According to Jacob Chank, a junior majoring in political science, successful instances of direct action weren’t always nonviolent.

“A lot of the things we look at as “nonviolent” direct action only turned out the way they did because of the threat of violence being present,” Chank said. “Antifa is anyone who is organizing against fascism.”

At one point during the discussion, a student attendee said he opposed this view of direct action, but the opposing student declined Pipe Dream’s request for comment following the event.

The discussion also highlighted the faults in the Electoral College, and why direct action is synonymous with activism. Jonathan Ferrera, a member of the College Progressives and a junior double-majoring in English and philosophy, said progressives should continue to support freedom of speech.

“I’m scared that we’re developing a precedent to shut down other people’s voices and that other political parties will use that against us,” Ferrera said. “We need to support freedom of speech so that we never have a time when college progressives aren’t allowed to speak their peace.”

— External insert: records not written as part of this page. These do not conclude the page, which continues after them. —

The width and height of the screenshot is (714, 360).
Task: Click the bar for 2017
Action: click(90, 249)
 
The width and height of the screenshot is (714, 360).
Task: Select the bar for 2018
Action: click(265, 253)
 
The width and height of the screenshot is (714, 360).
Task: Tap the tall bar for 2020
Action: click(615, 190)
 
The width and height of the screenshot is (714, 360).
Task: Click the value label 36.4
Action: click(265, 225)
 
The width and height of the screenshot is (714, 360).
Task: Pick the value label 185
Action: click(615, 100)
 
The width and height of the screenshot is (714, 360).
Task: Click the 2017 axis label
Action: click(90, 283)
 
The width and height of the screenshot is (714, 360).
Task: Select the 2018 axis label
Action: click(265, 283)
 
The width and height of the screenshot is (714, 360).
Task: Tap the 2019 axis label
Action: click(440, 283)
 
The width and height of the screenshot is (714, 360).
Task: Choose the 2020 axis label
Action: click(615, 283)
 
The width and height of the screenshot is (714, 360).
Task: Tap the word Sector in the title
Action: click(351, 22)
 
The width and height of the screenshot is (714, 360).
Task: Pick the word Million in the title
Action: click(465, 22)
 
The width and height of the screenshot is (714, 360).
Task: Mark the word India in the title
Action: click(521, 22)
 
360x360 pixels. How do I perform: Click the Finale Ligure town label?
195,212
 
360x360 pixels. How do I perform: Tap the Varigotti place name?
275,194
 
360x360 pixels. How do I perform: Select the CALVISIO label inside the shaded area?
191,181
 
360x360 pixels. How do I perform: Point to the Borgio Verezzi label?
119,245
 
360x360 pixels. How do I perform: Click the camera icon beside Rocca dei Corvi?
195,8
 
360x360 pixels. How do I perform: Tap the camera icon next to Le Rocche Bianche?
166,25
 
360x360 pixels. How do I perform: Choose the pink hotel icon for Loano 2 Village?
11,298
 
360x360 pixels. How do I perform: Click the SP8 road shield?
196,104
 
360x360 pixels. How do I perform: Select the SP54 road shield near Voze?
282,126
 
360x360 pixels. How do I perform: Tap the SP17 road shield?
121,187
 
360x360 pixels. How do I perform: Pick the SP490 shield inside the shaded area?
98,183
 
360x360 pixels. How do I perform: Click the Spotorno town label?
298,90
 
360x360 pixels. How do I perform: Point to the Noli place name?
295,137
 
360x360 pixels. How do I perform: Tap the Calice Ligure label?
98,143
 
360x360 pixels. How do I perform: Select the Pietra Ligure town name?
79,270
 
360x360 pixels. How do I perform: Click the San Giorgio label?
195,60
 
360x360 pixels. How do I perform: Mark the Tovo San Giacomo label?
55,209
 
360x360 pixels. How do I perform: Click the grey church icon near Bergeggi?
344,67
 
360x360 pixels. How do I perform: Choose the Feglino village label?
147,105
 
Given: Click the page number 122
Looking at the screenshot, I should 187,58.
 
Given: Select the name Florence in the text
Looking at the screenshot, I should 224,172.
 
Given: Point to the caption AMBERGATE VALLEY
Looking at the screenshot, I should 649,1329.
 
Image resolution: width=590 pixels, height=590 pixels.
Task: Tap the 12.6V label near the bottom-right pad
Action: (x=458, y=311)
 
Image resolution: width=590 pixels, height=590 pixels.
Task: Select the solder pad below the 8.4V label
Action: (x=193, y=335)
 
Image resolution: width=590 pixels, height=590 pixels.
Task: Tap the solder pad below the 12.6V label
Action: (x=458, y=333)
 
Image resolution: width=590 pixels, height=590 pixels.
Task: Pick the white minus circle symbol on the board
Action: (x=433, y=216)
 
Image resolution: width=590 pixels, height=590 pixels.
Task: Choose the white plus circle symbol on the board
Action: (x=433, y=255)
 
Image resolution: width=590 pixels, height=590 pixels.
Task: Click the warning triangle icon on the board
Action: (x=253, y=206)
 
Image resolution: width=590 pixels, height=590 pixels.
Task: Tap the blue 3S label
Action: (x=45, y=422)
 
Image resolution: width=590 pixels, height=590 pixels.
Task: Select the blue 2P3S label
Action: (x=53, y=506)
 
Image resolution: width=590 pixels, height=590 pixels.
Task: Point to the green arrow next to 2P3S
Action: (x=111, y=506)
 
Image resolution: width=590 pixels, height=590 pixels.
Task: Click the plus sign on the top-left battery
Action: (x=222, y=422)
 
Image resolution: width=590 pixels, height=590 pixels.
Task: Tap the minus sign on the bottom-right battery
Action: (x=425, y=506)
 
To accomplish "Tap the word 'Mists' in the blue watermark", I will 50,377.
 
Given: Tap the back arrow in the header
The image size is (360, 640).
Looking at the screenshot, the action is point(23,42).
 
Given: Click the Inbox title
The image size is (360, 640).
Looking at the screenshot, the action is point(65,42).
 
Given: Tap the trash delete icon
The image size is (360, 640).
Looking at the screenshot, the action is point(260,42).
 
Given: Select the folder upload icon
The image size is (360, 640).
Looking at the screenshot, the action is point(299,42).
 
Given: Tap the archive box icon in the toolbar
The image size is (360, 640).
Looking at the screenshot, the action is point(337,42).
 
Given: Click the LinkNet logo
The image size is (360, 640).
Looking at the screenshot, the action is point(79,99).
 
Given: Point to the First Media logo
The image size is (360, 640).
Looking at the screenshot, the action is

According to attendee John-Paul Keblinski, an undeclared freshman, the discussion showcased the importance of citizens questioning the current political system and taking action.

“I think this event was a good explanation of some of the foundation principles of radical activism and why it’s okay to step outside the confines of how the system works, because the system doesn’t always work fairly,” Keblinski said. “It’s important to talk about direct action because historically speaking, and particularly speaking today, it’s one of the main ways we get change.”